That finishing sixth sense will be crucial if Wolfsburg find possession limited against Barcelona. A scorer in multiple German Cup finals, Pajor is not afraid of a big occasion, and is unlikely to shy away when the chance comes to add a winner's medal to her likely Top Scorer honour.
Alex Popp (Wolfsburg)
Popp's European pedigree is hardly in doubt. Already a winner of three titles, with Duisburg in 2008/09 and Wolfsburg in 2012/13 and 2013/14, she has scored in three finals (2014, 2016 and 2020), and only Wendie Renard has played more games in this competition than Popp's 94.
But it is not just what she has done in the past, it is what Popp is still achieving this season. Her goals against Paris Saint-Germain in the quarter-finals and Arsenal in the last four proved crucial to Wolfsburg making it to Eindhoven. Domestically she finished as Bundesliga top scorer for the first time in her 15-year top-flight career. Popp, who has played in defence, midfield and up front through her career, gives Tommy Stroot a variety of options when deciding how to deploy his captain.
Just as important is Popp's inspirational leadership; witness how she almost single-handedly dragged Wolfsburg back into the 2020 final against Lyon, and her mere talismanic presence after return from injury in that second leg at Arsenal might have been the x-factor that dragged her club through the tightest of ties.
Keira Walsh (Barcelona)
Around a year ago, Walsh had plenty of domestic honours to her name with Manchester City, and was an England regular, but not widely recognised in the game's stratosphere alongside, say, Bonmatí and Popp.
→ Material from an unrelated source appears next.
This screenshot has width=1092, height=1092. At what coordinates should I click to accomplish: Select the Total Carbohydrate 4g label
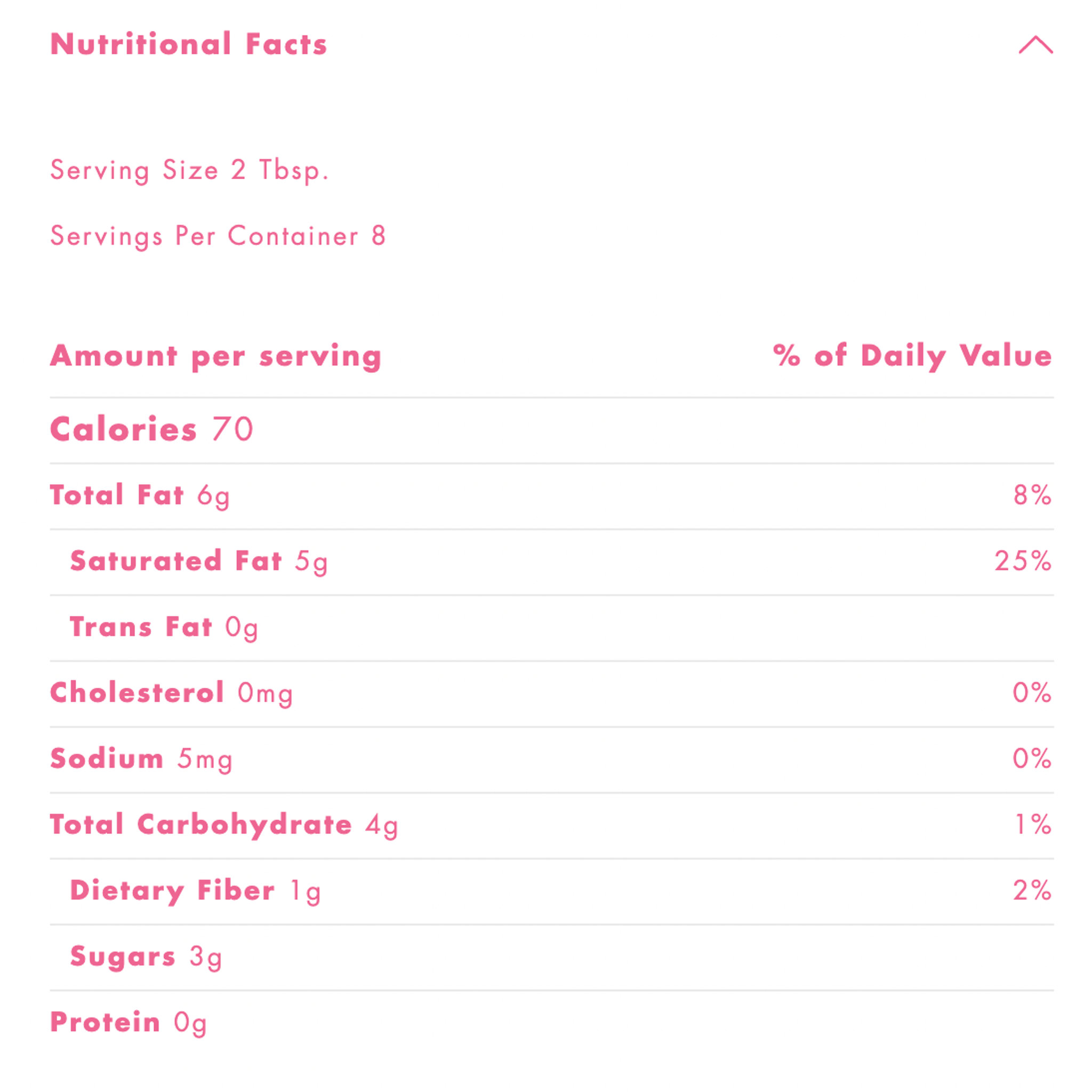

Now, few would leave the central midfielder out of such a discussion, and Walsh is one step from adding a European club title to the national-team honour she claimed at Wembley last July (her England and Barcelona colleague Lucy Bronze having already tasted Champions League success with Lyon).
Barcelona paid City what was reported to be a world-record fee in September to secure Walsh and her performances this season have made it clear why. It would take a special talent to improve the existing Barcelona squad with Bonmatí and Patri Guijarro already in that midfield, but Walsh's childhood studies of Sergio Busquets have helped make her a player with similar on-pitch influence as the departing Blaugrana legend. Would Lyon have been able to overrun the Barcelona midfield early on in Turin last year had Walsh been there the neutralise Amandine Henry and Co?